→ **Work request**
Look in the listing below for the line that has "Open the Predefined", then return it and each following line up to and including the one with "644x644 pixels.", exactly and without pictures.

→ **Available data**
--- START ---
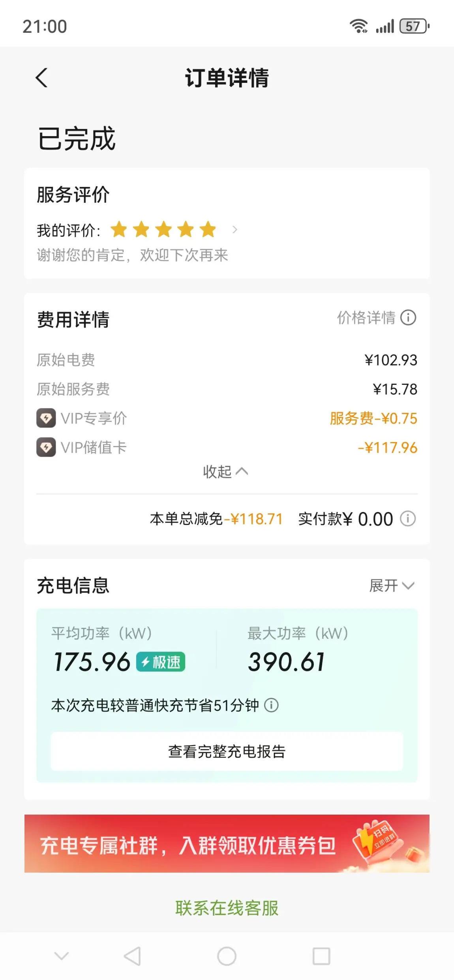
Task: Tap the VIP储值卡 diamond icon
Action: point(46,447)
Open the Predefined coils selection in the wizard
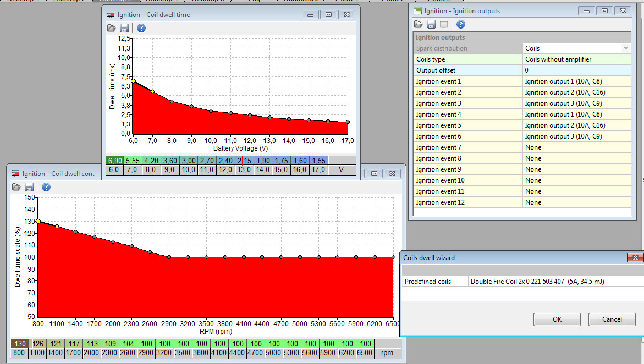Viewport: 644px width, 364px height. pos(555,282)
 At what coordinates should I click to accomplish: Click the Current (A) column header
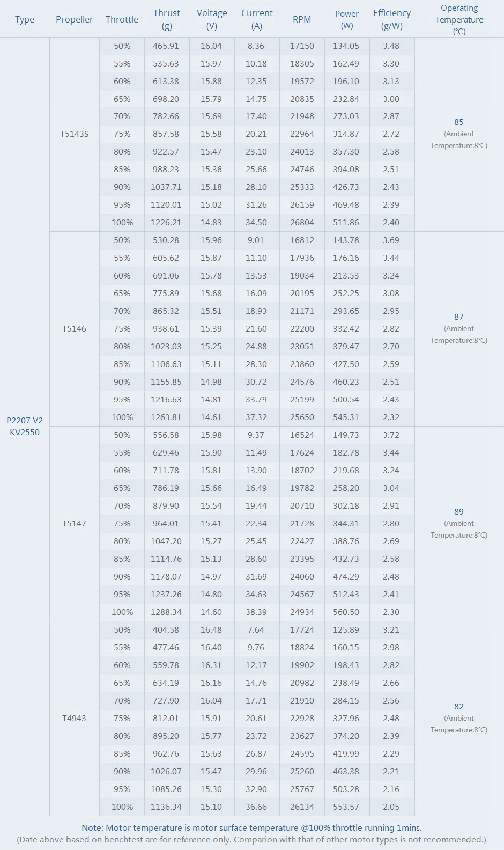pos(257,19)
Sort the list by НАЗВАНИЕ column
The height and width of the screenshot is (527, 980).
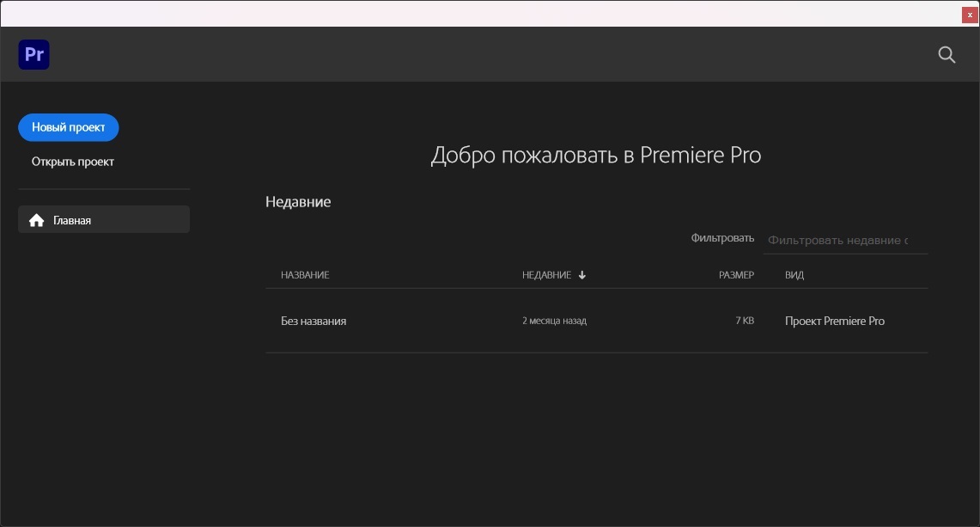[x=305, y=275]
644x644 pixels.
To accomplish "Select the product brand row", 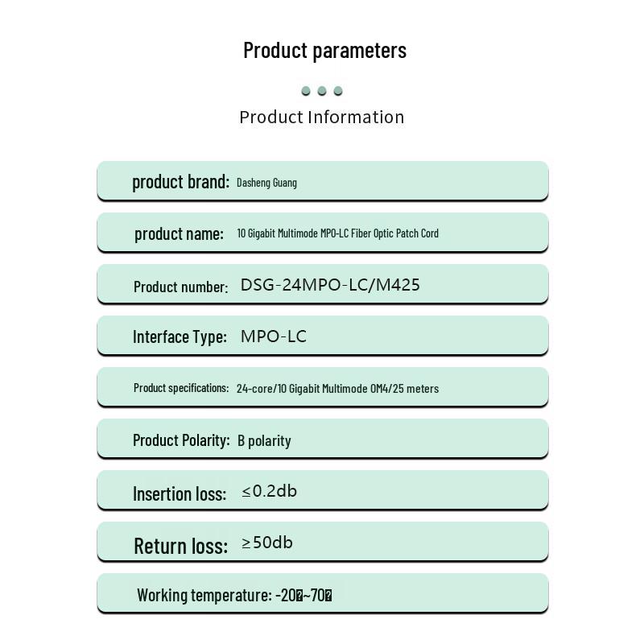I will pos(323,181).
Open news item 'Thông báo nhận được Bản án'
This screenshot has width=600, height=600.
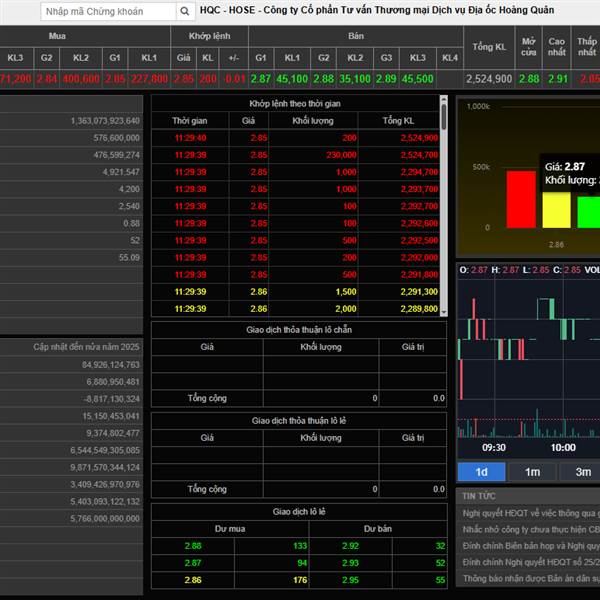coord(530,578)
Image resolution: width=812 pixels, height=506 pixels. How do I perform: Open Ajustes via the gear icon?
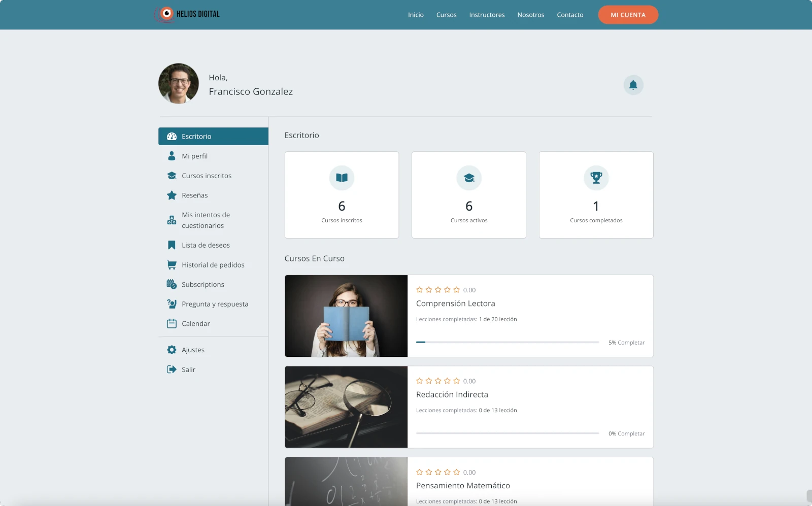(172, 350)

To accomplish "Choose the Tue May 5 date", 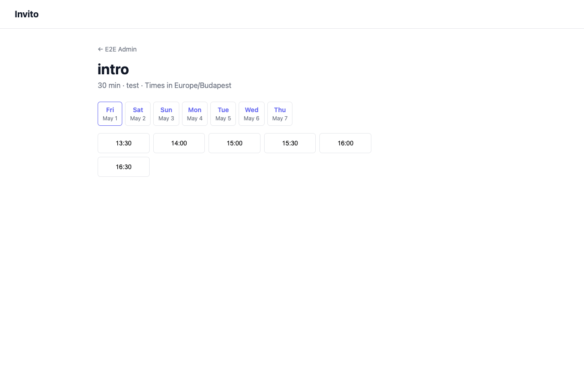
--- END ---
→ **Solved problem**
Open the Predefined coils selection in the wizard
Viewport: 644px width, 364px height. pos(555,282)
 At what coordinates should I click to accomplish: Click the Current (A) column header
pos(257,19)
Sort the list by НАЗВАНИЕ column
The height and width of the screenshot is (527, 980).
[x=305, y=275]
644x644 pixels.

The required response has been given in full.